**GIVEN INFORMATION**.
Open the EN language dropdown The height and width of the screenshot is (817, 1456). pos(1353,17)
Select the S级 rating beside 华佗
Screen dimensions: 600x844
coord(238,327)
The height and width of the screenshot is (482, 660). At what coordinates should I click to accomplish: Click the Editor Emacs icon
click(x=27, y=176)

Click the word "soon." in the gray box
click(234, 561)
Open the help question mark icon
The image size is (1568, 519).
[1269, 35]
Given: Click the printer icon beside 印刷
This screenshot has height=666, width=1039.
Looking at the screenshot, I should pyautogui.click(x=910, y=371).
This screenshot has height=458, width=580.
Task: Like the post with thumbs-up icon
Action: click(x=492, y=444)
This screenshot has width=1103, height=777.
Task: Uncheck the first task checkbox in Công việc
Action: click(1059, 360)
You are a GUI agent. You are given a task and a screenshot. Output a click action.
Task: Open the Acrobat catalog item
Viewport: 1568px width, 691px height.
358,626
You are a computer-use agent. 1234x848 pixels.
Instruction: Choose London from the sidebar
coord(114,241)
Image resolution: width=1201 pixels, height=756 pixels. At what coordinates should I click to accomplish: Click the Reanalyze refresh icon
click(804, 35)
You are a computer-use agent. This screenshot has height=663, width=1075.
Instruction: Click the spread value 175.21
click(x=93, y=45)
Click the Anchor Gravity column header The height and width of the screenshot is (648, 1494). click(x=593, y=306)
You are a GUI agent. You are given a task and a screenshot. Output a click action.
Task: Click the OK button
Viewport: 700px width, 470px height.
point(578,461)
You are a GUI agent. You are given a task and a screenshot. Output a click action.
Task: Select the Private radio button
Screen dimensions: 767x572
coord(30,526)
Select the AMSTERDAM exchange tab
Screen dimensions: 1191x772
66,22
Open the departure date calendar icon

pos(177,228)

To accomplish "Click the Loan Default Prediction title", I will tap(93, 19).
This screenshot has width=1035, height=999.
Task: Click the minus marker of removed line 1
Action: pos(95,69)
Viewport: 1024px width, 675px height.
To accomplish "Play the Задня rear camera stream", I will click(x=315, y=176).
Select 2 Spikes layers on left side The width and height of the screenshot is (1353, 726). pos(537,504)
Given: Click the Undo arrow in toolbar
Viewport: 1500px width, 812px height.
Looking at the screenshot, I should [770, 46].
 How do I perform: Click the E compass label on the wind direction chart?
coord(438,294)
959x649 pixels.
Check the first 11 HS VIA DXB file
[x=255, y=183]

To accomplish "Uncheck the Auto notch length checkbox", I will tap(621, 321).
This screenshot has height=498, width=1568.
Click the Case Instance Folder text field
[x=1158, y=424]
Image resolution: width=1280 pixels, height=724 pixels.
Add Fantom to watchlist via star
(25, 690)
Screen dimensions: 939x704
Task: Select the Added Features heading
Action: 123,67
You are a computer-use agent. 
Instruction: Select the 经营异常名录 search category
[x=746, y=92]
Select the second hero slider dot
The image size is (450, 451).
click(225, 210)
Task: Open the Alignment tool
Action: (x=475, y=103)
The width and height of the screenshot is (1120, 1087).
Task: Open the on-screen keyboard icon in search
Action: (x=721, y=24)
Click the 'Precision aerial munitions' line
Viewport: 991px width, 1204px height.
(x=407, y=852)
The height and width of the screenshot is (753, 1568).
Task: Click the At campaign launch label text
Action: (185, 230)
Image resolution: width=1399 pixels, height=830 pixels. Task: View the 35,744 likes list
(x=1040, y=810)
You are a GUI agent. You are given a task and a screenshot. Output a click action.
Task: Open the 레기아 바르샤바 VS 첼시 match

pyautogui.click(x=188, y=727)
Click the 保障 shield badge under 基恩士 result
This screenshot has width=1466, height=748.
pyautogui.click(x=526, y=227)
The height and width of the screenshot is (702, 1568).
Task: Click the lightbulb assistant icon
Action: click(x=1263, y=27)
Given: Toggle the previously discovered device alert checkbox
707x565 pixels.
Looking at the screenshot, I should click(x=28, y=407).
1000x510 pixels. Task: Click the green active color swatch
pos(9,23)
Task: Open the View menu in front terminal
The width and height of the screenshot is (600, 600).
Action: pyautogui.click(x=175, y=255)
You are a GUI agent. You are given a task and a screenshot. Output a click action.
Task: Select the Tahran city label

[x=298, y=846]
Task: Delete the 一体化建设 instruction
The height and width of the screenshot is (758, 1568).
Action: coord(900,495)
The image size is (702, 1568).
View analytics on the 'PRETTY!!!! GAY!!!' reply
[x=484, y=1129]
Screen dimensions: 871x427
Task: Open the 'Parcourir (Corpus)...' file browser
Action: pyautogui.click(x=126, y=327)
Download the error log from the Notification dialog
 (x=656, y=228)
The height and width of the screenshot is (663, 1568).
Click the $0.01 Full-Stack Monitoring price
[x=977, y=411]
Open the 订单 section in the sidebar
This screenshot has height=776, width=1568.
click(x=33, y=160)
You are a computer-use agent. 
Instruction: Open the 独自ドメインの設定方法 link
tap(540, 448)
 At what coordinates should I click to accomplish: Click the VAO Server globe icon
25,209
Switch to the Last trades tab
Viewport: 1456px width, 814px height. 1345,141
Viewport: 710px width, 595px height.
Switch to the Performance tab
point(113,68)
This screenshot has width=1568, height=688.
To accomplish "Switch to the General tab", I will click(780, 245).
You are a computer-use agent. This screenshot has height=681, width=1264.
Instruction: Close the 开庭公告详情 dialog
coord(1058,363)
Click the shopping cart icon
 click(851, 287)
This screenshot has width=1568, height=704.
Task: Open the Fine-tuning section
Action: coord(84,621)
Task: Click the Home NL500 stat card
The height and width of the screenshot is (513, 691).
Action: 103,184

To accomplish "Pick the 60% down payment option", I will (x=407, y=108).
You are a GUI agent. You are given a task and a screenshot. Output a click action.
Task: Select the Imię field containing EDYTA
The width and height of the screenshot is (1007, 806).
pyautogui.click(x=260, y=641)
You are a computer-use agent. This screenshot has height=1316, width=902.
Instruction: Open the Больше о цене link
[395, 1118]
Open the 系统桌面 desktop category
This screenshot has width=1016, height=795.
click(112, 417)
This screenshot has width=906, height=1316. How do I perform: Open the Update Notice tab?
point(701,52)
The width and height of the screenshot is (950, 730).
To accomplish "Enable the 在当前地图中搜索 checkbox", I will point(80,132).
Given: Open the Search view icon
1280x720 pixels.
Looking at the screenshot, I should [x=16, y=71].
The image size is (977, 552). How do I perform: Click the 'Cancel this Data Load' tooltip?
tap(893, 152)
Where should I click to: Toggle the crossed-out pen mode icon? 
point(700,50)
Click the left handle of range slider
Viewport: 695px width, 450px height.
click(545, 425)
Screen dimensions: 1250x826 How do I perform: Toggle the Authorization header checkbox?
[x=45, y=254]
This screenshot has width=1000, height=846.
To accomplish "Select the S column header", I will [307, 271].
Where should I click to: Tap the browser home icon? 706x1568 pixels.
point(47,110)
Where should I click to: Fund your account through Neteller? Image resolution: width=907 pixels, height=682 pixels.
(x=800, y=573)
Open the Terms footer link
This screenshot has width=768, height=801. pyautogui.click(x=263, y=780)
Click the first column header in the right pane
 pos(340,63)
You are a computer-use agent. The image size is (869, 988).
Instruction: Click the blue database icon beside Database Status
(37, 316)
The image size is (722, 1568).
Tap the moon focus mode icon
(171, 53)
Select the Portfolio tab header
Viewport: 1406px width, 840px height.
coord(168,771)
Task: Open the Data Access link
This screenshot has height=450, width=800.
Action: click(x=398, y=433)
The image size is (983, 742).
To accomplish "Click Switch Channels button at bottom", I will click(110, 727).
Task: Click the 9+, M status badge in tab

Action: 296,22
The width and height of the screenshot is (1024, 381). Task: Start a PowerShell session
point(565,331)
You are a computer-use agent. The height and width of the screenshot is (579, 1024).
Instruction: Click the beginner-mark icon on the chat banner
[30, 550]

**AIM OF THE EXERCISE**.
Using the entries above, repeat only the lines from the one containing "Image resolution: width=1201" through the one containing "Task: Select the Private radio button", end lines included.

**RESPONSE FOR THIS EXERCISE**.
Image resolution: width=1201 pixels, height=756 pixels. At what coordinates should I click to accomplish: Click the Reanalyze refresh icon
click(804, 35)
You are a computer-use agent. This screenshot has height=663, width=1075.
Instruction: Click the spread value 175.21
click(x=93, y=45)
Click the Anchor Gravity column header The height and width of the screenshot is (648, 1494). click(x=593, y=306)
You are a GUI agent. You are given a task and a screenshot. Output a click action.
Task: Click the OK button
Viewport: 700px width, 470px height.
point(578,461)
You are a GUI agent. You are given a task and a screenshot. Output a click action.
Task: Select the Private radio button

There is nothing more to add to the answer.